Sports

Playing for a cause

It started as a joke. It ended up a season-long fundraiser and spotlight on a good cause. 

“I was messing with them and I said, ‘you guys don’t play better I’m going to make you wear pink’ or something like that,” Crush head coach Steven Stovall said. 

This past season, the Crush, a seventh and eighth grade soccer team in the Mid-Valley Soccer Club, donned pink kits for the month of October to help raise awareness for breast cancer. It was an idea years in the making. Stovall said his wife had wanted the team to wear pink ever since their son started playing at 6-years old. 

And after his joking last year, the idea took shape. 

Stovall said that near the end of last season, some of the boys asked about the pink jerseys, so there was some interest in it from the team. After getting the club and parents behind the idea, he moved forward with it. 

Stovall even switched the team name up to Crush Cancer. 

And while some might expect a group of young boys to not be so happy about wearing the color pink, that wasn’t the case for the Crush. 

“They loved the pink jerseys,” Stovall said. “They embraced it. Nobody complained about it. It was awesome.” 

And what would a good cause be without a fundraiser? So right there on the sleeve, Stovall placed a QR code that can be scanned to make a donation. 

The fundraising didn’t go quite as well as Stovall hoped after setting a goal of $2,000. However, Stovall found other ways to raise money for the cause. 

“My family wanted to have hoodies made, and so we basically made the hoodie look like a jersey, and once the other parents got word of that, they started asking, ‘Hey, can you make me one?’” Stovall said. 

Stovall charged $40 for each hoodie, with half of those proceeds being donated. Stovall said they raised $480 just through hoodie sales. 
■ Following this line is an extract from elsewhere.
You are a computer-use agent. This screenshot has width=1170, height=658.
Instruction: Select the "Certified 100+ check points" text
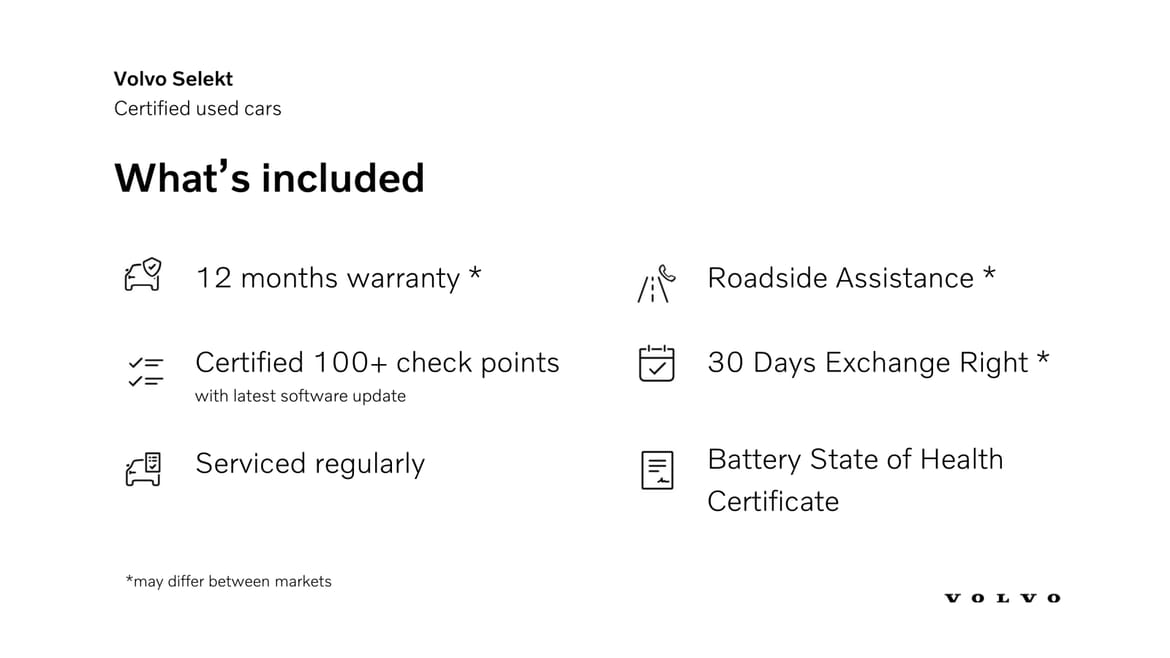pos(377,362)
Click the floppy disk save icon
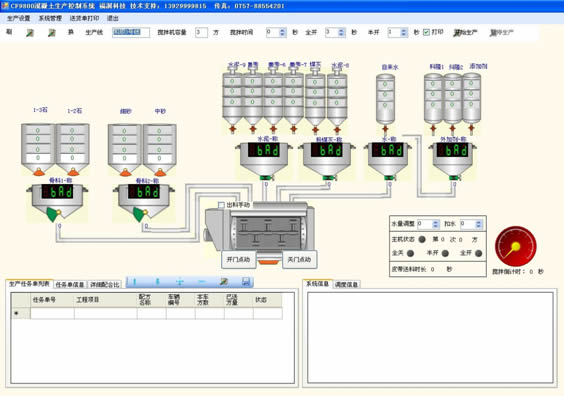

He also put together swag bags with smaller items like decals and can cooleys, and offered those to people for any donation amount. 

And it got attention from more than just the team parents. 

“One of the other coaches in MBSC donated, I think it was a hundred bucks, so he was on board,” Stovall said. “He had lost a friend to breast cancer and stuff. So the response has been super positive from everyone we’ve talked to.”